The crisis in Greece
Greece is not a poor State. However, government practices and mismanagement of its finances during the last forty years, took a heavy toll on the Greek people, as the recent crisis soared. Greece’s need to raise money to fulfill its obligations to foreign lenders, lead to the rise of taxes for private citizens and businesses and the cut of salaries and pensions. These in turn resulted in a spiral of recession and rise of unemployment, which found both the Greek Government and people totally unprepared to face them.
The Government resorted to “unusual” practices in order to raise money and deal with the crisis.
“Unusual “ practices – Two examples
We present, here below, two examples of such “unusual” practices, which strike at the foundation of the EU: the rule-of-law.

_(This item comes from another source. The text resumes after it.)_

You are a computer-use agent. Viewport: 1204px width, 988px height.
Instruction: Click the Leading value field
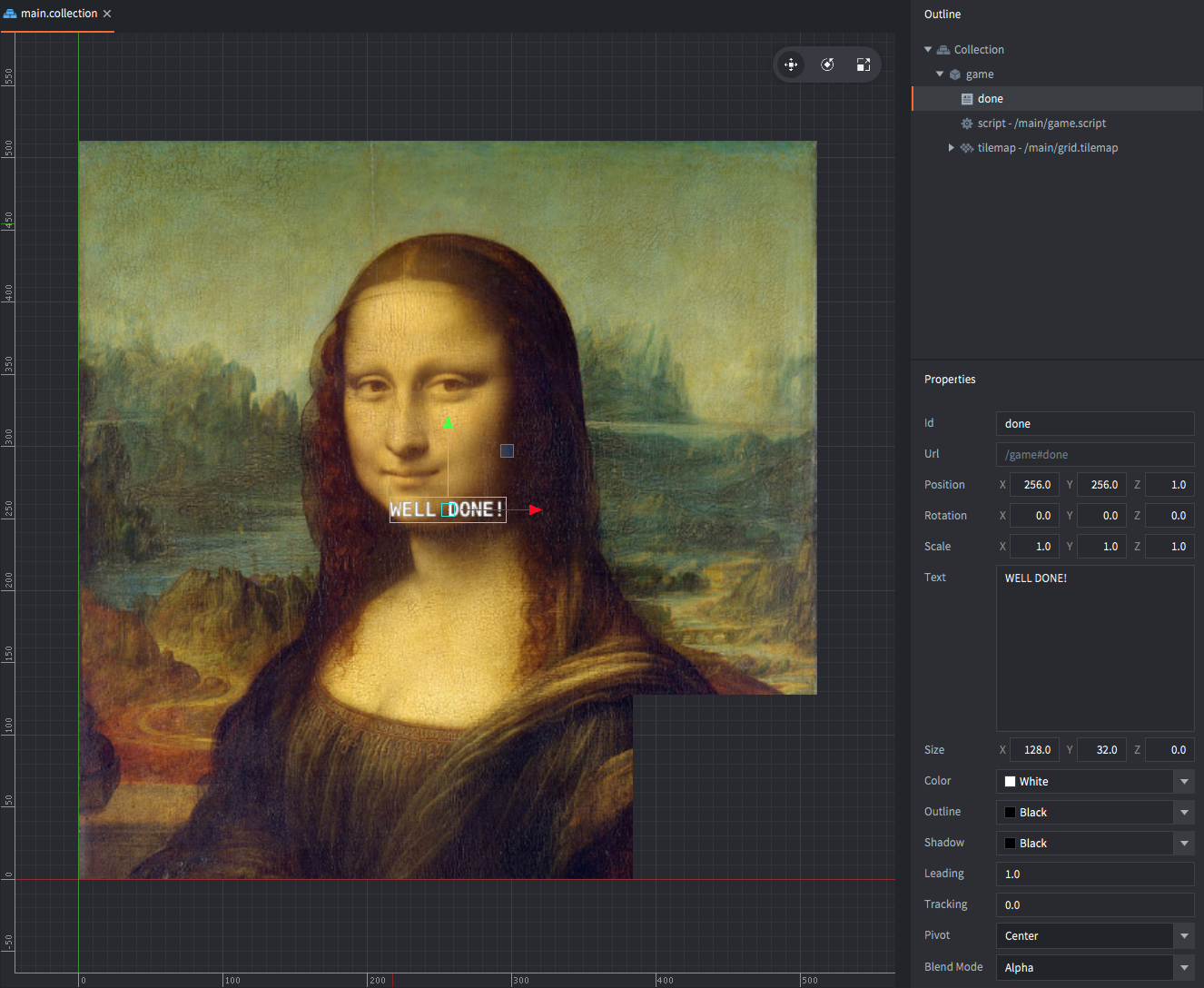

The first one concerns the general public. The Government decided to raise the price of heating fuel, in order to fight fuel smuggling. In essence, the consumers were “punished” during a time of financial crisis, to pay higher prices for heating, due to the inability of the State to persecute and prosecute smugglers. Why does this strike at the notion of the rule-of-law? Simply because it is a measure that hits the general public, which, however, expects its State to be able to fight effectively criminal behaviors and practices. The State does not understand a simple thing: the smuggler will find another “product” to promote and sell, still in an unlawful manner. And the “product” may be something, that a society governed by the rule-of-law may find to be more sensitive and more important (humans, drugs etc.).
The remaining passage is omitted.